Der eigentliche Startschuss für das brasilianische Fome Zero – Programm fiel am 16. Oktober 2001, dem Welternährungstag. Im Februar 2003 starteten in fünf Regionen des bitterarmen Nordostens die Pilotprojekte. „Am Ende meiner Regierungszeit soll jeder Brasilianer ein Frühstück, ein Mittag- und ein Abendessen bekommen“, lautete die Mission von Luiz Inácio Lula da Silva, der im Januar 2003 das Präsidentenamt übernahm. 2004 wurde die Hungerbekämpfung auf ganz Brasilien ausgedehnt.
Das langfristige Ziel: Hilfe zur Selbsthilfe
Fome Zero ist ein sehr umfassendes Programm, alle Ministerien sind eingebunden. Es beinhaltet über 40 Maßnahmen, aufgeteilt in vier Bereiche: der Zugang zur Nahrung, die Stärkung der Landwirtschaft, Verbesserungen auf dem Arbeitsmarkt und die Einrichtung verschiedenster Initiativen und Zentren, die Aufklärungsarbeit leisten und kontrollieren, ob die einzelnen Programme und Förderungen auch dort angekommen sind, wo sie ankommen sollen. „Hungerbekämpfung“ lautete das kurzfristige Ziel von Fome Zero. Langfristig sollen alle Brasilianer gesellschaftlich integriert werden, sie sollen gesundheitlich versorgt werden und durch Arbeit ihren eigenen Lebensunterhalt verdienen können. Alphabetisierungs-Kampagnen, Mikrokredite und Schulungen sollen ihnen den Zugang zum Arbeitsmarkt erleichtern.

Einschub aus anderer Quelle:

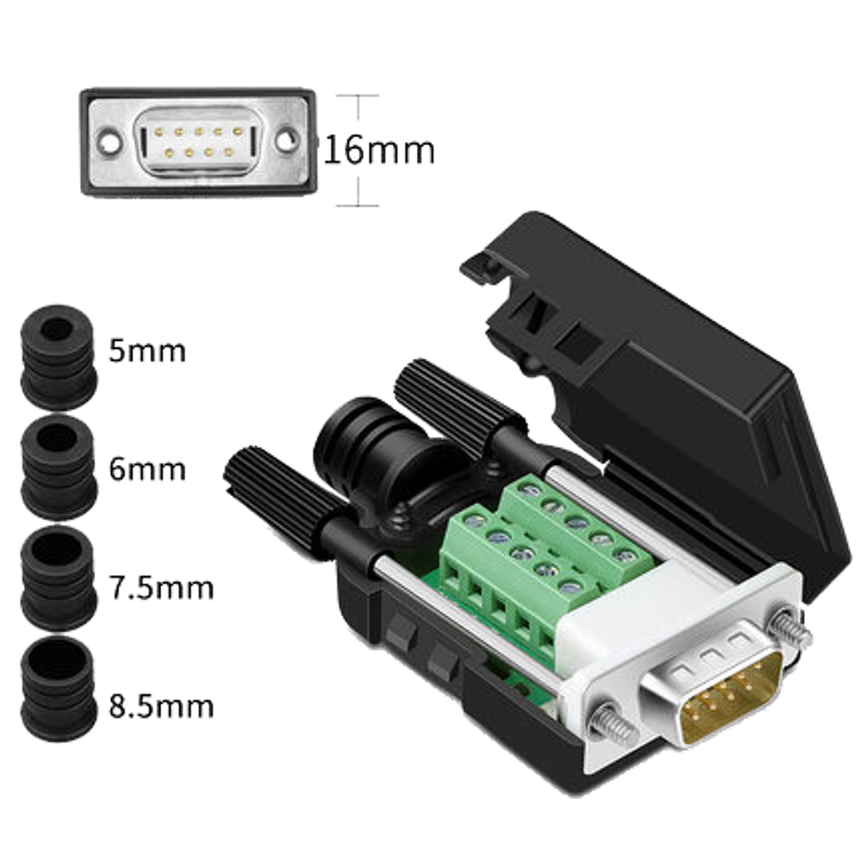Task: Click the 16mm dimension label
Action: click(x=379, y=150)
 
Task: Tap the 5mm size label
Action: click(x=147, y=351)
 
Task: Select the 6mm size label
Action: click(x=147, y=469)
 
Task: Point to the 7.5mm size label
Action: click(x=161, y=588)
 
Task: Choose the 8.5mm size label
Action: click(x=161, y=706)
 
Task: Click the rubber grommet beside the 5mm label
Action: click(x=59, y=358)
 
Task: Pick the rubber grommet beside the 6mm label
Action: click(x=59, y=467)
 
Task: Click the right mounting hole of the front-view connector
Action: click(x=286, y=141)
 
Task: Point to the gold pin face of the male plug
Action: click(x=731, y=698)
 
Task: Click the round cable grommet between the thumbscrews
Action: click(x=379, y=456)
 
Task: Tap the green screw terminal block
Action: click(x=544, y=561)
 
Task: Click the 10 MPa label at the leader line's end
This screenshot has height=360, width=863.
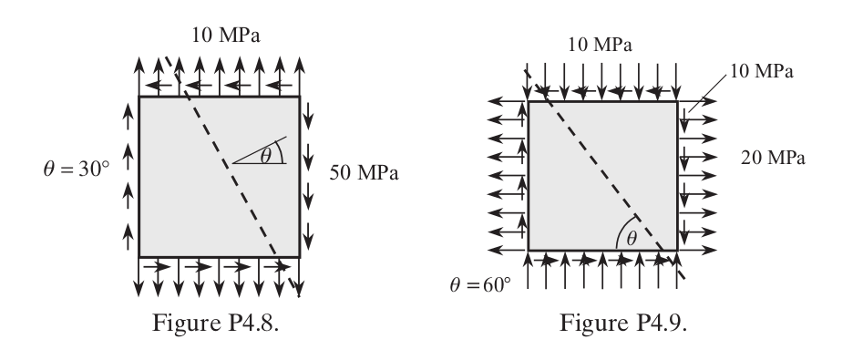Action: [x=766, y=71]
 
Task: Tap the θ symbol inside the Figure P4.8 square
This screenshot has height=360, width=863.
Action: [x=265, y=156]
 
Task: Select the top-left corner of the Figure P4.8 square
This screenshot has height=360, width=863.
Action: [x=139, y=97]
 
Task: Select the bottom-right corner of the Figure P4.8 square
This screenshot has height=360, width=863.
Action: [x=299, y=256]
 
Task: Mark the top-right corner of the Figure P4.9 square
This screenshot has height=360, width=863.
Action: [x=677, y=102]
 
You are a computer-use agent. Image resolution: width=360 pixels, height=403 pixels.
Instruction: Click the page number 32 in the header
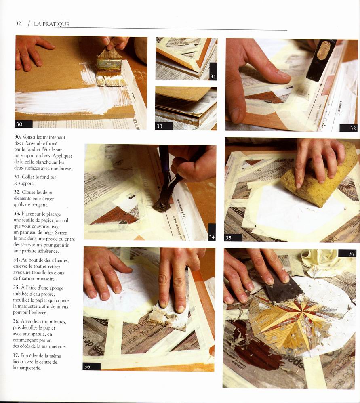tap(18, 24)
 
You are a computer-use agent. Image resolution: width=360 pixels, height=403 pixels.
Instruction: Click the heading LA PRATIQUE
tap(51, 24)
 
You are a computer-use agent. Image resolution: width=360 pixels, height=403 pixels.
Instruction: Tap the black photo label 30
tap(24, 124)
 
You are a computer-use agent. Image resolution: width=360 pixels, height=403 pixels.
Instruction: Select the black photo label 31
tap(213, 72)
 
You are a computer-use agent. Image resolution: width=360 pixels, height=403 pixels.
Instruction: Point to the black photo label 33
tap(164, 126)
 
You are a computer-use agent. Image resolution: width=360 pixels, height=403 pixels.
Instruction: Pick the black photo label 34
tap(212, 232)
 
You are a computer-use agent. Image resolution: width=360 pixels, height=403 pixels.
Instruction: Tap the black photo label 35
tap(233, 238)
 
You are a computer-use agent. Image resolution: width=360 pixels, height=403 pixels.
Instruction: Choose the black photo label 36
tap(92, 367)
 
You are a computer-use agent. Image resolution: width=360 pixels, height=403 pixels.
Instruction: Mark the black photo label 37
tap(347, 253)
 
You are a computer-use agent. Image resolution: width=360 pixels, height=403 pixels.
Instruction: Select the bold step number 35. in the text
tap(17, 288)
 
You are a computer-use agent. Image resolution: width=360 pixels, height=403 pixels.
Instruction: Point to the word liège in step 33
tap(48, 233)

Das Zugpferd von Fome Zero: Bolsa Família
Seit Ende 2003 ist „Programa Bolsa Família“, die Familienbörse, das Vorzeigeprojekt von Fome Zero. Es bedeutet für arme Brasilianer eine Chipkarte mit PIN-Code, auf die jeden Monat Geld überwiesen wird. Die Karte wird bevorzugt den Frauen übergeben – da ist die Chance größer, dass das abgehobene Geld nicht gleich in Alkohol investiert wird. Die Höhe des monatlichen Zuschusses liegt zwischen 18 und 112 Reais, das sind umgerechnet sieben bis 47 Euro. Zum Vergleich: der monatliche Mindestlohn beträgt in Brasilien 350 Reais (ca. 133 Euro). Wie viel eine Familie bekommt ist vor allem abhängig vom familiären Budget und der Anzahl der Kinder:
- Familien in extremer Armut: Familien mit einem monatlichen Einkommen von maximal 60 Reais pro Person bekommen jeden Monat einen Zuschuss von 58 Reais. Bis zu drei Personen im Haushalt erhalten nochmals eine Förderung von 18 Reais im Monat.
- Familien in Armut: Familien mit einem monatlichen Budget zwischen 60,01 und 120 Reais pro Kopf bekommen für Kinder von 0 – 15 Jahren 18 Reais pro Person, auch an Schwangere wird diese Summe ausgezahlt. Auch hier gilt die Regel: Die 18 Reais werden maximal an drei Personen pro Haushalt ausgezahlt.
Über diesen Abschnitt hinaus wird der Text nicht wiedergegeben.